We had our finalized documents by Thursday afternoon, and this weekend we began to question, "Should we go down to immigration on Monday, the day they reopen? It's going to be crazy crowded!" We finally decided to get this over with and just go for try #2. So, yesterday we rolled out of bed at 4:30 am, showered, had breakfast (last time we didn't eat and almost fainted standing at the counter for over two hours!), grabbed our document folder, and headed out the door by 5:30 am to hail a taxi. We were dropped off and sitting on the cold steps of the locked door to immigration by 5:45 am - ready to be first in line. Goal accomplished! We were in the dark indoor lobby by 6:30 am, took a seat and began our tiresome wait. By 7:30 am, the lobby was packed and buzzing with others who braved coming in on re-opening day.

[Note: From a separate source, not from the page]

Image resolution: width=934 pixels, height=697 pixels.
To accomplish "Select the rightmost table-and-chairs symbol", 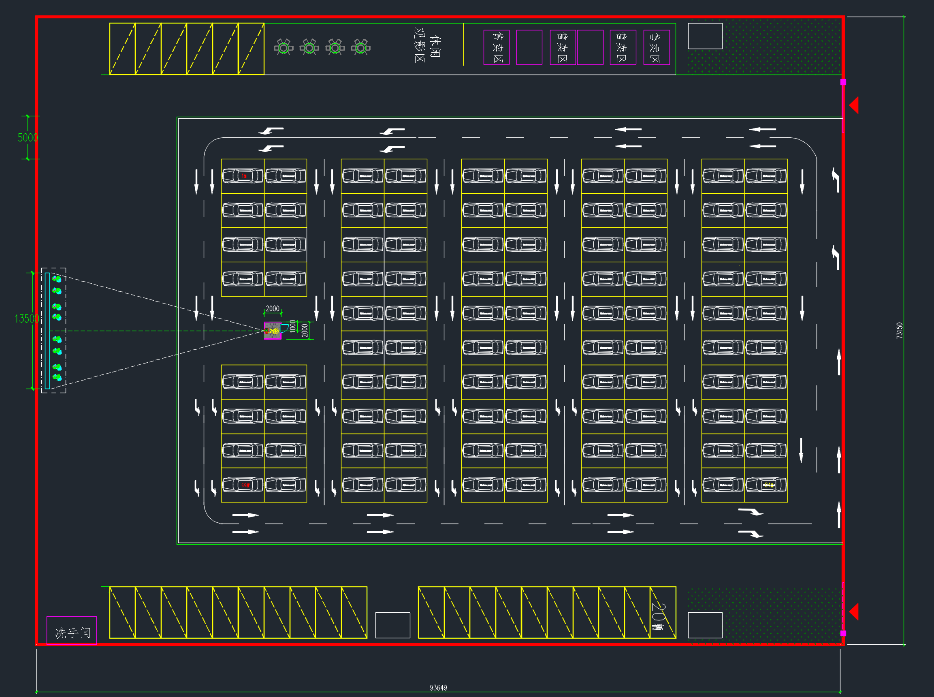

To make a long story short (I'm trying!), we were denied acceptance AGAIN for the second time due to three small translation errors and the missing Certificado de Movemiento Migratorio form that they had run out of two weeks ago, which they were now bogus producing and handing out (for free - it's usually $5 each) at the Policia Nacional office two blocks away. It took from 9 am to 10:45 am for the non-smiling winky-blinky behind the counter to fine-tooth comb letter-by- letter, word-for-word our efficiently translated documents and yet so cleverly find those minor non-essential errors. Before getting ready to walk away an hour 45 minutes later, we both asked her (Bo in English and me in Spanish so she'd get it!) if we could be an "only check their corrections return" the next day so we wouldn't have to go through this long and grueling process again. She looked right at us winky-blinked a couple of times, and said in broken English, "It's fine. It will be okay." WRONG ANSWER! So, we both repeated again hoping she would understand us, "Can we JUST have our corrections checked when we return tomorrow......" She wasn't getting it. I finally began to gather our papers and said to Bo so she could hear us, "Come on Bo, she's done with us." SUDDENLY, she points to our folder and says, "Give me, please." I hand her the folder and she begins to enter our names and passport information in the computer, and then she begins to go through the documents one by one and entering information. It now looks to me like she's making notes of our visit and the specific errors to be corrected. She finally finishes, hands me the folder and says, "Okay." Nothing else! Not, "I just entered your information so that when you return tomorrow we can keep this simple and just review your corrections." So now I quietly ask her, "Did you just make note of our needed corrections in the computer?" She winky-blinks, smiles (barely) and replies, "Yes." I return the smile, we both say thank you to her, and Bo and I turn around and leave. Could she not have explained to me what she just did? There was absolutely no clear communication or practical responses from this blinking somber robot.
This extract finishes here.